Meta, Facebook’s parent company, is building a supercomputer environment for the Metaverse.
The so-called AI Research SuperCluster (RSC) consists of 6,080 Nvidia A100 GPUs in 760 Nvidia DGX A100 systems. The GPUs are combined through DGX nodes and connected via an Nvidia Quantum 200 Gbps network fabric.
Furthermore, the RSC supercomputer features 175 PB of storage based on Pure Storage FlashArray’s and 46 PB cache storage based on Penguin Computing’s Altus systems.
The RSC supercomputer plays a major role in Meta’s AI systems development. Meta focuses on AI solutions for real-time voice translation of large, multi-lingual groups of people. In this way, Meta hopes to deliver technology for global collaboration without language barriers.

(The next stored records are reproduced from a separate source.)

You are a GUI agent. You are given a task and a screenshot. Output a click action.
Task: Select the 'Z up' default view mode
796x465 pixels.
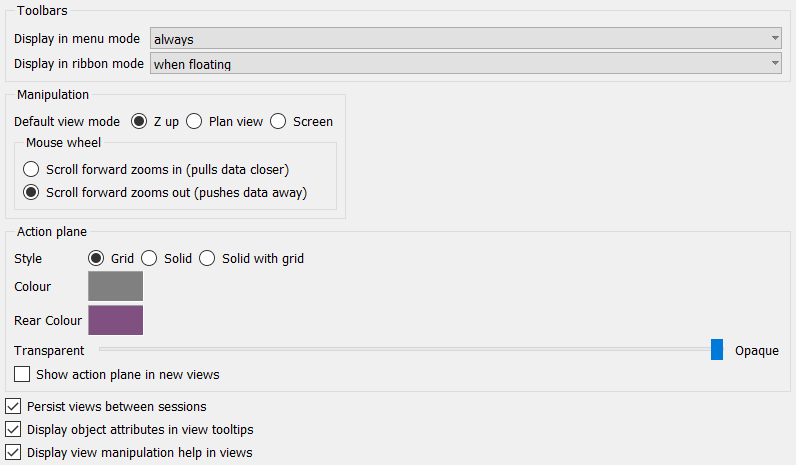click(x=140, y=122)
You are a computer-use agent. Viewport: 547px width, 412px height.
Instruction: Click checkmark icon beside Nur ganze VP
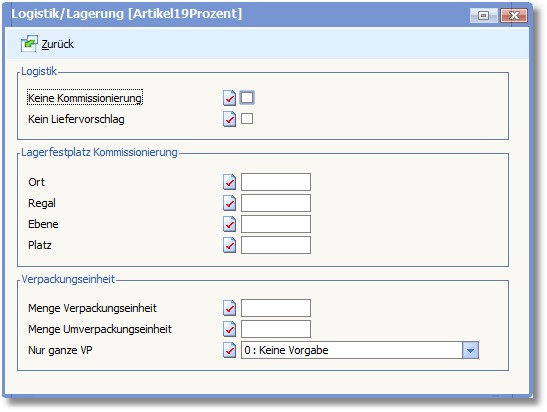(x=230, y=350)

Furthermore, according to Meta’s researchers, the RSC plays a major role in developing next-generation computer-based platforms. The researchers hint at the development of the Metaverse environment that Meta eagerly works towards.
Faster training of AI models
Although the RSC supercomputer is already being used to train AI modes, it remains under construction. According to Meta, exploiting self-supervised learning and transformer-based models requires more complex AI models and more data. Meta’s RSC is being constructed to handle the requirements.
Initial test results show that, compared to legacy computing power capabilities and applications, the RSC achieves much higher performance. Its speed allegedly allows models based on tens of billions of parameters to be trained entirely in three weeks instead of nine.
Meta will steadily expand the capacity of the RSC this year. By the middle of 2022, the supercomputer should have 16,000 GPUs providing a total computing power of 5 exaflops. The Infiniband network connecting all GPUs and nodes should eventually feature 16,000 ports. Meta hopes to achieve storage speeds of 16 Tbps and exascale capacity to handle the high demand for storage space.